Rozadilla et al. (2022) named Huallasaurus and the closely related Kelumapusaura, recovering them in a clade of entirely South American saurolophines. In the 2023 description of the South American hadrosauroid Gonkoken, Alarcón-Muñoz et al. recovered similar results, implementing a modified version of the phylogenetic matrix of Rozadilla et al. They named the clade containing Huallasaurus, Kelumapusaura, and other South American saurolophines as the Austrokritosauria, recovering it as the sister taxon to the Kritosaurini. The results of their phylogenetic analyses of Saurolophinae are displayed in the cladogram below:

== Description ==

=== Vertabral microanatomy ===

The internal microanatomy of Huallasaurus vertebra from three specimens were examined by Aureliano et al. 2026 using computed tomography. It was found that the internal structure had a relatively dense trabecular architecture and a lack of invasive pneumaticity across the centra, neural arches, and neural spines. The internal pattern is more similar to silesaurs (such as Silesaurus) more than that of other archosauriforms. It is currently an open question weather these similarity show a deep phylogenetic relationship or convergent evolutions between the groups. It seems that these observations are consistent with the hypothesis that the air sac diverticula did not evolve in the clade Ornithischia and instead supports the proposed “pelvic bellows” ventilation hypothesis. Their large body sizes and accommodated intraosseous fat reserves may have been supported by a combination of a dense trabecular matrix and thin cortical walls and the lack of invasive air sacs.

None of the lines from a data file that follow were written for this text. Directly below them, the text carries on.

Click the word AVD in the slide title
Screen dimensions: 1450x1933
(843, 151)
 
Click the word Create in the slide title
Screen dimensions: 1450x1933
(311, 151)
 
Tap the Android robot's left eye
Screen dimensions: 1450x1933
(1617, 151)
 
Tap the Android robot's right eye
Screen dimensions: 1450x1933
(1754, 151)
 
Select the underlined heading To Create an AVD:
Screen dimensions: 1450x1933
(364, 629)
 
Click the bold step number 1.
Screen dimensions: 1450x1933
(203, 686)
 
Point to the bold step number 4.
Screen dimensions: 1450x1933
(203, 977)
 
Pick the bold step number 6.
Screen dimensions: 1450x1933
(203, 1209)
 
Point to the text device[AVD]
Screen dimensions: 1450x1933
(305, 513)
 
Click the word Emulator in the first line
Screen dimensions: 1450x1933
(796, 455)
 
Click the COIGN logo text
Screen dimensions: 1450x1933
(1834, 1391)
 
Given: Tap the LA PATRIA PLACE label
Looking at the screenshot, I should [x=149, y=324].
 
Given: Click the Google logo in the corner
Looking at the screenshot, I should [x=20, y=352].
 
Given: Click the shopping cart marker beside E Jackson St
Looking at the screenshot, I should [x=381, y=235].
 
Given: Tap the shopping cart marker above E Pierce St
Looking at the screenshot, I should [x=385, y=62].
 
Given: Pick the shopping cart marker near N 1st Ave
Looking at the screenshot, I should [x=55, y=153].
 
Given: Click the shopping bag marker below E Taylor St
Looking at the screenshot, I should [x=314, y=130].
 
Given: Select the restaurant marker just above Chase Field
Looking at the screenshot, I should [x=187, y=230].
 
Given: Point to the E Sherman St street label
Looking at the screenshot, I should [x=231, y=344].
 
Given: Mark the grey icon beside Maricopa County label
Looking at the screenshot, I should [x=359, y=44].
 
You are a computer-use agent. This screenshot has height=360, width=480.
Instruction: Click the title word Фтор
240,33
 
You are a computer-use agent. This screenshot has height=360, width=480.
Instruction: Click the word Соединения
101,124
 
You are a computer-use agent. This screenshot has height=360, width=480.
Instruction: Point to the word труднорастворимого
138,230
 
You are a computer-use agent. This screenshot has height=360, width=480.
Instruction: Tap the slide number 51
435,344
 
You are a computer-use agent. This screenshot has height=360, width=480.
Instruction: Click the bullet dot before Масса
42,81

They also show superficial similarities to the trabecular structure that are seen in some large mammal species with their expanded trabecular matrix and remarkably thin cortical walls. However their functional equivalence is speculative.

== Paleoecology ==
Huallasaurus is known from the Late Cretaceous Los Alamitos Formation of Río Negro Province, Argentina. Aeolosaurus rionegrinus, a titanosaurian sauropod, has also been named from this formation.